(Raw records)
..........
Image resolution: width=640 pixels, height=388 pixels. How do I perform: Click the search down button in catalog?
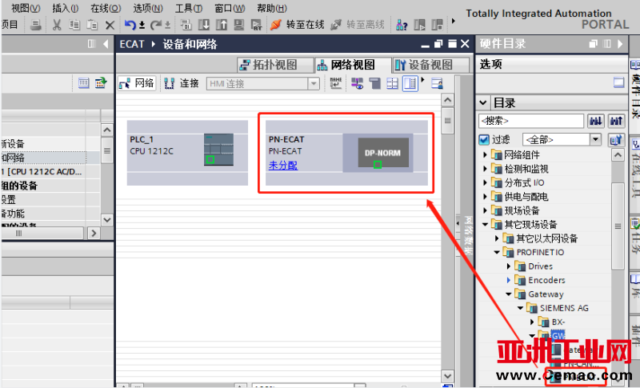click(x=596, y=121)
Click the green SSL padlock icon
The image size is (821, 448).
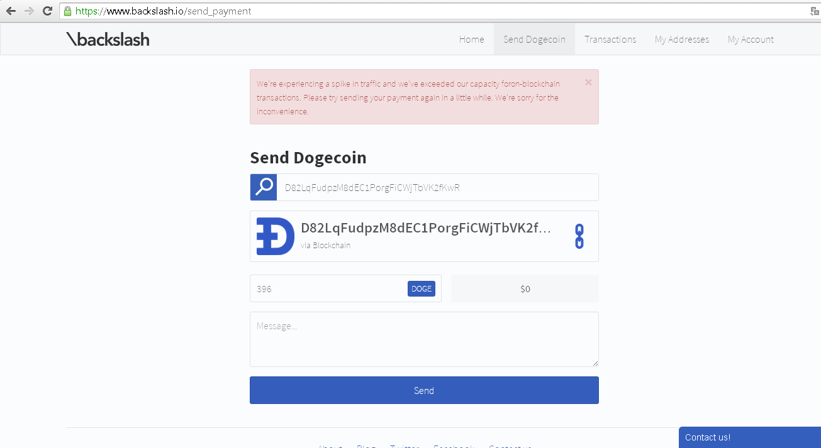click(68, 11)
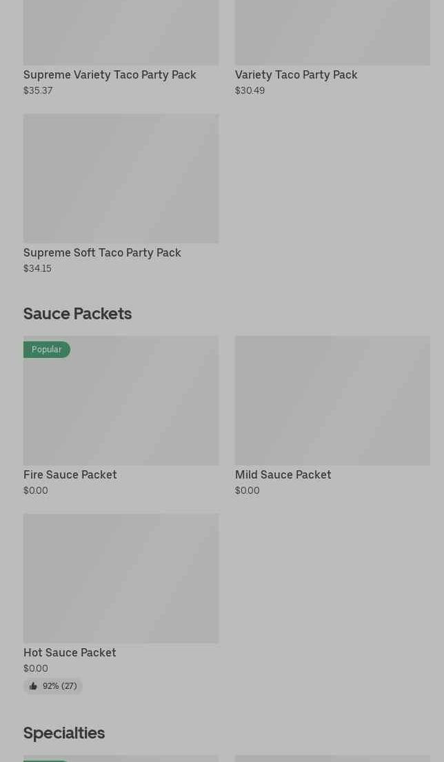The width and height of the screenshot is (444, 762).
Task: Click the Variety Taco Party Pack image next to the Supreme Variety one
Action: 332,32
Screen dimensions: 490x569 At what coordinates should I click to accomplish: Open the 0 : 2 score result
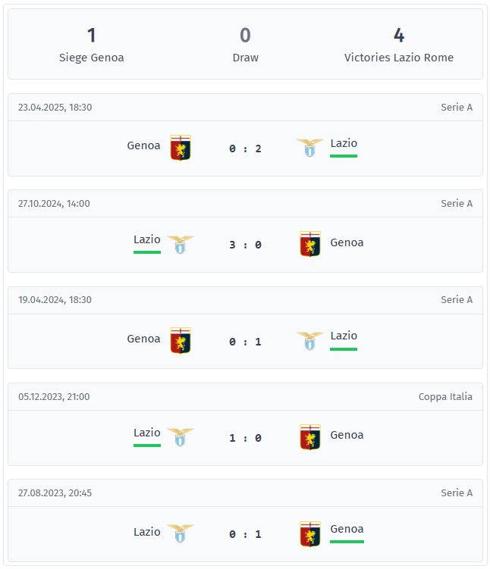[245, 149]
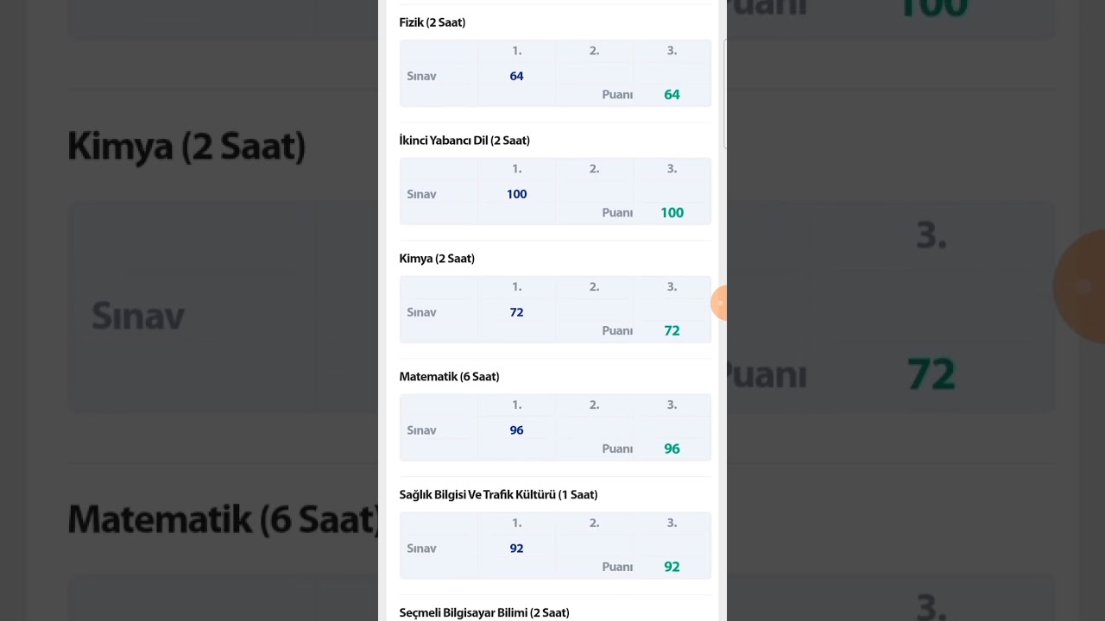Select Sağlık Bilgisi Ve Trafik Kültürü heading

point(498,495)
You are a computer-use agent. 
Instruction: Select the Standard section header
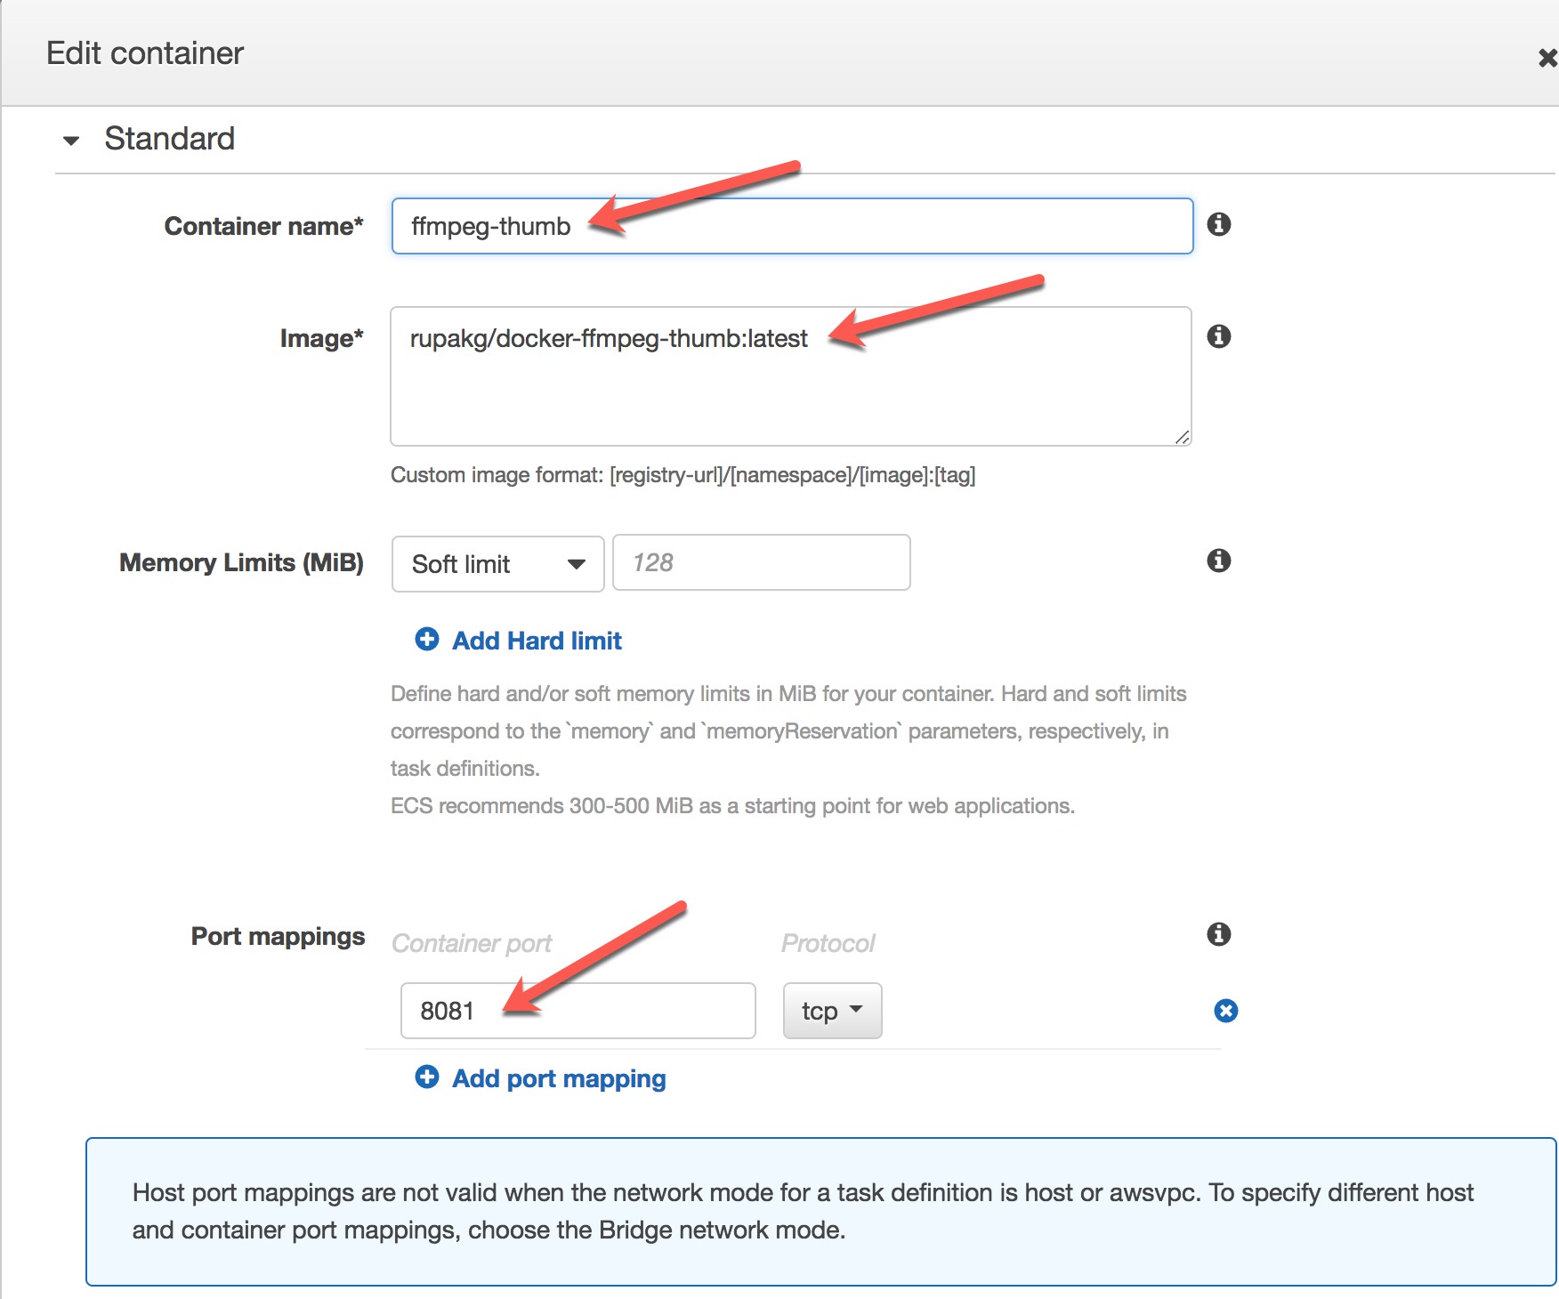(x=169, y=139)
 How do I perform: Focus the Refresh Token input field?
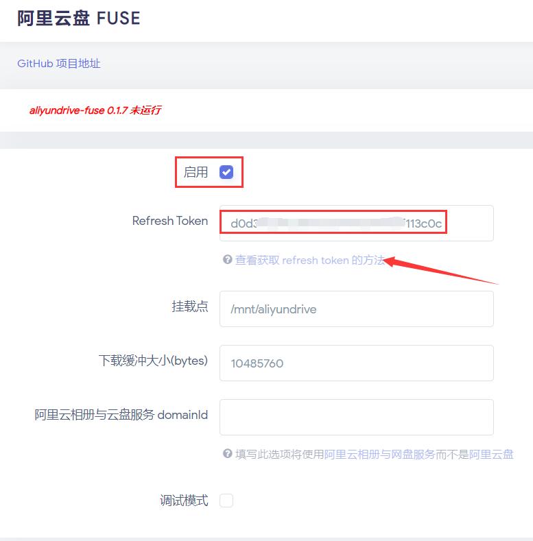click(357, 224)

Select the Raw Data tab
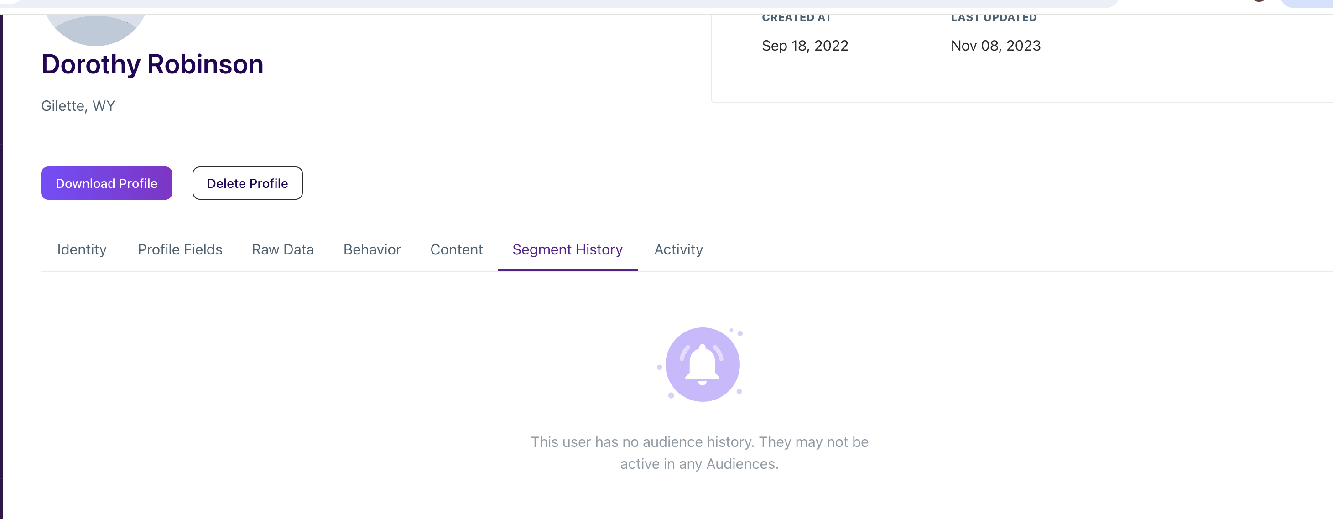pyautogui.click(x=283, y=249)
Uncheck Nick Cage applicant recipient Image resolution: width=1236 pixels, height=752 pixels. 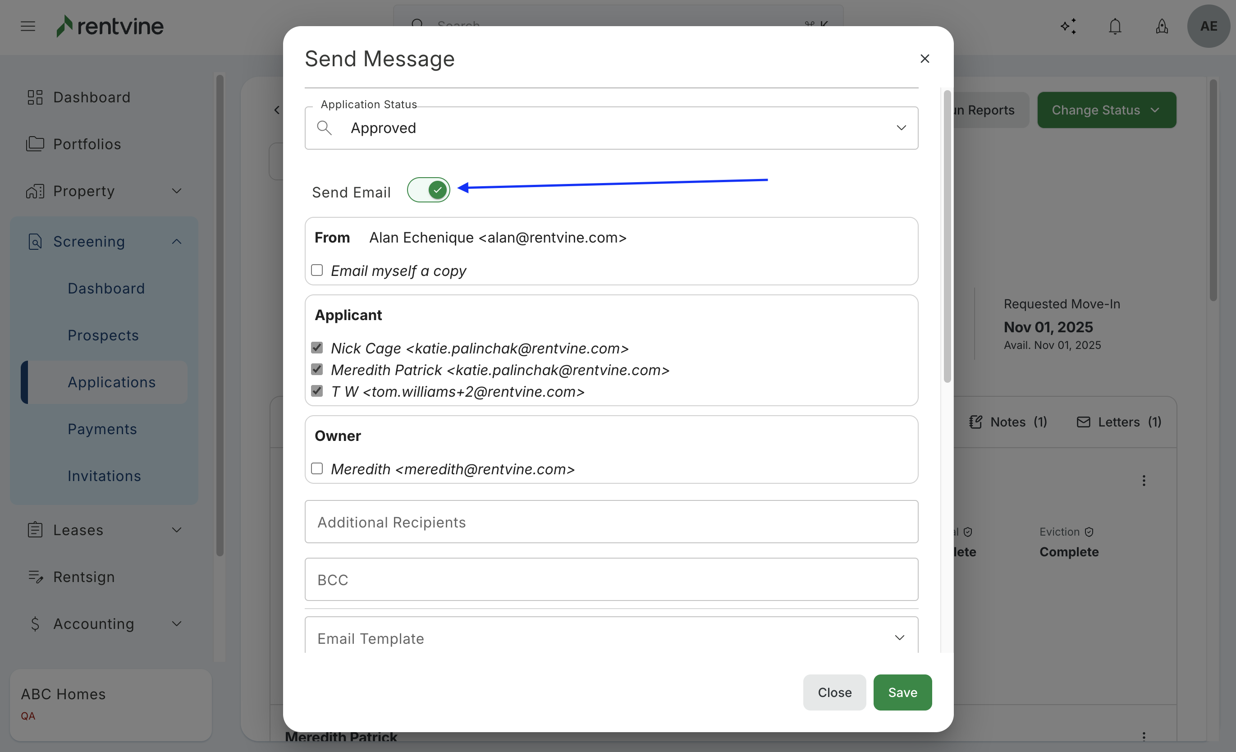point(317,348)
..........
Reproduce the listing above from its beginning through the line containing "click(x=596, y=121)", both ends included. Leave the pictures out of your answer.

Image resolution: width=640 pixels, height=388 pixels. How do I perform: Click the search down button in catalog?
click(x=596, y=121)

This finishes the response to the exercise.